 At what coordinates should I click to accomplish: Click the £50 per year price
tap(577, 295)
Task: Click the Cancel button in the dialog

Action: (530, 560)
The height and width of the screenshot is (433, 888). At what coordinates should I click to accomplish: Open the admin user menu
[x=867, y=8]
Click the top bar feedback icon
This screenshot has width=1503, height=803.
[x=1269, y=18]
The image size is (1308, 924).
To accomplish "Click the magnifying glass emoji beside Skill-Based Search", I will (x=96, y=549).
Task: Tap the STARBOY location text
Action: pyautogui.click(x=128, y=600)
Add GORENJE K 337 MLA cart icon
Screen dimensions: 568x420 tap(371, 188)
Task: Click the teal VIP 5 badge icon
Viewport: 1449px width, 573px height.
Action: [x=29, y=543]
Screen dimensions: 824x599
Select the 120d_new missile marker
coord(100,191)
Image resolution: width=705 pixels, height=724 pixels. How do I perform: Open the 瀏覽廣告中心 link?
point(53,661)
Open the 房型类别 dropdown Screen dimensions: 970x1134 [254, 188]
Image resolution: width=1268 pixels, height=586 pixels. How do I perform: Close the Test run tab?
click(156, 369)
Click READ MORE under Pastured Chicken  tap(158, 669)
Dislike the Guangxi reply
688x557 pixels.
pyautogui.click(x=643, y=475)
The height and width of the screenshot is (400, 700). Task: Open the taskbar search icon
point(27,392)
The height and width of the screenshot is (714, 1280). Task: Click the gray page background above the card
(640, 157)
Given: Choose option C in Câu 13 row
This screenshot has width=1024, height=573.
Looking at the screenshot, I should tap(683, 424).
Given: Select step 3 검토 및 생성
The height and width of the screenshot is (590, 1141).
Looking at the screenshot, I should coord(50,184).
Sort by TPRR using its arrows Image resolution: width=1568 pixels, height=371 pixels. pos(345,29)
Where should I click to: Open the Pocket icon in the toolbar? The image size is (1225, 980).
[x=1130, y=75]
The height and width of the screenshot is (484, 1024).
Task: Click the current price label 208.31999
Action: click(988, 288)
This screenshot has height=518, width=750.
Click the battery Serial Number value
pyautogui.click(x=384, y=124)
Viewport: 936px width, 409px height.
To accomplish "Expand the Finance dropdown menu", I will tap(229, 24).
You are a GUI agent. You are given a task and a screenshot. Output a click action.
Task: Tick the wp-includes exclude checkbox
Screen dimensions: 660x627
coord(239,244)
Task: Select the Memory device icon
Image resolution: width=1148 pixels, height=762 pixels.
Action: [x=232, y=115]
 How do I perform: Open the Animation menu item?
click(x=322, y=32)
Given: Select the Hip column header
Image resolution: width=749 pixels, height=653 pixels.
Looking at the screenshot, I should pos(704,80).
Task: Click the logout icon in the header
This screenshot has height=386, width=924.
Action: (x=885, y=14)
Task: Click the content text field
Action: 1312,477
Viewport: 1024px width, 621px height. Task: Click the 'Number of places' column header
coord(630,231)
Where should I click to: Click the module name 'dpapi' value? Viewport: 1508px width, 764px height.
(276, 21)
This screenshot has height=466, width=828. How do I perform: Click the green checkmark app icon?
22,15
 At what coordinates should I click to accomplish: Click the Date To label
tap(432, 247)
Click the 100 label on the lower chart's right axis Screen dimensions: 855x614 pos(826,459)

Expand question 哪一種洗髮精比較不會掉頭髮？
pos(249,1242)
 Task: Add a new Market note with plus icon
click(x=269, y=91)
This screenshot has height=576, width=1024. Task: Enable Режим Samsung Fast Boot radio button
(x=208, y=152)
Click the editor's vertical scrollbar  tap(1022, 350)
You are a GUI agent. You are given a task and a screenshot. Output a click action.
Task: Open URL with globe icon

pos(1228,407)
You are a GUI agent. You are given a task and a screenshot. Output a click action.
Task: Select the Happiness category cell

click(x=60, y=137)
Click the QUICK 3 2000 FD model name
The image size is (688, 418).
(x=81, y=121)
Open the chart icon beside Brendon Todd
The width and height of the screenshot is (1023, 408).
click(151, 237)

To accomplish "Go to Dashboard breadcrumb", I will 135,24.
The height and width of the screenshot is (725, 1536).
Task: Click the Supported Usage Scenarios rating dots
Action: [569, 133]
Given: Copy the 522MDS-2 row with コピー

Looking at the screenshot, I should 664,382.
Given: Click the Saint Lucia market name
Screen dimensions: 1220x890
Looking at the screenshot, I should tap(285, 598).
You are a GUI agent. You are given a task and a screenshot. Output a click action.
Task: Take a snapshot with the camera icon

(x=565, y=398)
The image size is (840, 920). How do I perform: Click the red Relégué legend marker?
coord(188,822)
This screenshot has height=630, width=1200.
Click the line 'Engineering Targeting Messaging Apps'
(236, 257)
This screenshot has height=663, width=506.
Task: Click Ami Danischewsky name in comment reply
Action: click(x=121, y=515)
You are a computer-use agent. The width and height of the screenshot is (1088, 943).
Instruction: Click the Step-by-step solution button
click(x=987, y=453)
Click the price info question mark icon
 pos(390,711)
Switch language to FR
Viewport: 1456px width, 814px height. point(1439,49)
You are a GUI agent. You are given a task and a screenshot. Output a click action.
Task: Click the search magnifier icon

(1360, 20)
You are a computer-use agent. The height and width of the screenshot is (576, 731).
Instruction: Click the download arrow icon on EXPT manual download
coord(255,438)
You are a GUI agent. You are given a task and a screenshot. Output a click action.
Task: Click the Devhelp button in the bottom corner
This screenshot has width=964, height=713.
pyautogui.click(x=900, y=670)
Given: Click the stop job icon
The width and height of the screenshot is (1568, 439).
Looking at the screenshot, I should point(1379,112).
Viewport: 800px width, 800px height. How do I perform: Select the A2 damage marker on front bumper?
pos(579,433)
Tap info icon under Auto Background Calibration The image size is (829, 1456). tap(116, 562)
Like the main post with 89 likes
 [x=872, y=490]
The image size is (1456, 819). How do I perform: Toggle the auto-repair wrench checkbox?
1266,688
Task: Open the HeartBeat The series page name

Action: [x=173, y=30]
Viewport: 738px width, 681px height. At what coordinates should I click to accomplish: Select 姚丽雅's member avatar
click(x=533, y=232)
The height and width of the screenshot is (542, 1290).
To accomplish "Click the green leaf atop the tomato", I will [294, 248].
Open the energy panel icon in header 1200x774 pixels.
§ §
THE PROBLEM: Return the material above in full, exactly as written.

EXERCISE OUTPUT:
 At what coordinates should I click to accomplish: Click the £50 per year price
tap(577, 295)
Task: Click the Cancel button in the dialog

Action: (530, 560)
The height and width of the screenshot is (433, 888). At what coordinates should I click to accomplish: Open the admin user menu
[x=867, y=8]
Click the top bar feedback icon
This screenshot has width=1503, height=803.
[x=1269, y=18]
The image size is (1308, 924).
To accomplish "Click the magnifying glass emoji beside Skill-Based Search", I will (x=96, y=549).
Task: Tap the STARBOY location text
Action: pyautogui.click(x=128, y=600)
Add GORENJE K 337 MLA cart icon
Screen dimensions: 568x420 tap(371, 188)
Task: Click the teal VIP 5 badge icon
Viewport: 1449px width, 573px height.
Action: [x=29, y=543]
Screen dimensions: 824x599
Select the 120d_new missile marker
coord(100,191)
Image resolution: width=705 pixels, height=724 pixels. How do I perform: Open the 瀏覽廣告中心 link?
point(53,661)
Open the 房型类别 dropdown Screen dimensions: 970x1134 [254, 188]
Image resolution: width=1268 pixels, height=586 pixels. How do I perform: Close the Test run tab?
click(156, 369)
Click READ MORE under Pastured Chicken  tap(158, 669)
Dislike the Guangxi reply
688x557 pixels.
pyautogui.click(x=643, y=475)
The height and width of the screenshot is (400, 700). Task: Open the taskbar search icon
point(27,392)
The height and width of the screenshot is (714, 1280). Task: Click the gray page background above the card
(640, 157)
Given: Choose option C in Câu 13 row
This screenshot has width=1024, height=573.
Looking at the screenshot, I should tap(683, 424).
Given: Select step 3 검토 및 생성
The height and width of the screenshot is (590, 1141).
Looking at the screenshot, I should coord(50,184).
Sort by TPRR using its arrows Image resolution: width=1568 pixels, height=371 pixels. pos(345,29)
Where should I click to: Open the Pocket icon in the toolbar? The image size is (1225, 980).
[x=1130, y=75]
The height and width of the screenshot is (484, 1024).
Task: Click the current price label 208.31999
Action: click(988, 288)
This screenshot has height=518, width=750.
Click the battery Serial Number value
pyautogui.click(x=384, y=124)
Viewport: 936px width, 409px height.
To accomplish "Expand the Finance dropdown menu", I will tap(229, 24).
You are a GUI agent. You are given a task and a screenshot. Output a click action.
Task: Tick the wp-includes exclude checkbox
Screen dimensions: 660x627
coord(239,244)
Task: Select the Memory device icon
Image resolution: width=1148 pixels, height=762 pixels.
Action: [x=232, y=115]
 How do I perform: Open the Animation menu item?
click(x=322, y=32)
Given: Select the Hip column header
Image resolution: width=749 pixels, height=653 pixels.
Looking at the screenshot, I should pos(704,80).
Task: Click the logout icon in the header
This screenshot has height=386, width=924.
Action: (x=885, y=14)
Task: Click the content text field
Action: 1312,477
Viewport: 1024px width, 621px height. Task: Click the 'Number of places' column header
coord(630,231)
Where should I click to: Click the module name 'dpapi' value? Viewport: 1508px width, 764px height.
(276, 21)
This screenshot has height=466, width=828. How do I perform: Click the green checkmark app icon?
22,15
 At what coordinates should I click to accomplish: Click the Date To label
tap(432, 247)
Click the 100 label on the lower chart's right axis Screen dimensions: 855x614 pos(826,459)

Expand question 哪一種洗髮精比較不會掉頭髮？
pos(249,1242)
 Task: Add a new Market note with plus icon
click(x=269, y=91)
This screenshot has height=576, width=1024. Task: Enable Режим Samsung Fast Boot radio button
(x=208, y=152)
Click the editor's vertical scrollbar  tap(1022, 350)
You are a GUI agent. You are given a task and a screenshot. Output a click action.
Task: Open URL with globe icon

pos(1228,407)
You are a GUI agent. You are given a task and a screenshot. Output a click action.
Task: Select the Happiness category cell

click(x=60, y=137)
Click the QUICK 3 2000 FD model name
The image size is (688, 418).
(x=81, y=121)
Open the chart icon beside Brendon Todd
The width and height of the screenshot is (1023, 408).
click(151, 237)

To accomplish "Go to Dashboard breadcrumb", I will 135,24.
The height and width of the screenshot is (725, 1536).
Task: Click the Supported Usage Scenarios rating dots
Action: [569, 133]
Given: Copy the 522MDS-2 row with コピー

Looking at the screenshot, I should 664,382.
Given: Click the Saint Lucia market name
Screen dimensions: 1220x890
Looking at the screenshot, I should tap(285, 598).
You are a GUI agent. You are given a task and a screenshot. Output a click action.
Task: Take a snapshot with the camera icon

(x=565, y=398)
The image size is (840, 920). How do I perform: Click the red Relégué legend marker?
coord(188,822)
This screenshot has height=630, width=1200.
Click the line 'Engineering Targeting Messaging Apps'
(236, 257)
This screenshot has height=663, width=506.
Task: Click Ami Danischewsky name in comment reply
Action: click(x=121, y=515)
You are a computer-use agent. The width and height of the screenshot is (1088, 943).
Instruction: Click the Step-by-step solution button
click(x=987, y=453)
Click the price info question mark icon
 pos(390,711)
Switch language to FR
Viewport: 1456px width, 814px height. point(1439,49)
You are a GUI agent. You are given a task and a screenshot. Output a click action.
Task: Click the search magnifier icon

(1360, 20)
You are a computer-use agent. The height and width of the screenshot is (576, 731).
Instruction: Click the download arrow icon on EXPT manual download
coord(255,438)
You are a GUI agent. You are given a task and a screenshot. Output a click action.
Task: Click the Devhelp button in the bottom corner
This screenshot has width=964, height=713.
pyautogui.click(x=900, y=670)
Given: Click the stop job icon
The width and height of the screenshot is (1568, 439).
Looking at the screenshot, I should point(1379,112).
Viewport: 800px width, 800px height. How do I perform: Select the A2 damage marker on front bumper?
pos(579,433)
Tap info icon under Auto Background Calibration The image size is (829, 1456). tap(116, 562)
Like the main post with 89 likes
 [x=872, y=490]
The image size is (1456, 819). How do I perform: Toggle the auto-repair wrench checkbox?
1266,688
Task: Open the HeartBeat The series page name

Action: [x=173, y=30]
Viewport: 738px width, 681px height. At what coordinates should I click to accomplish: Select 姚丽雅's member avatar
click(x=533, y=232)
The height and width of the screenshot is (542, 1290).
To accomplish "Click the green leaf atop the tomato", I will [294, 248].
Open the energy panel icon in header 1200x774 pixels.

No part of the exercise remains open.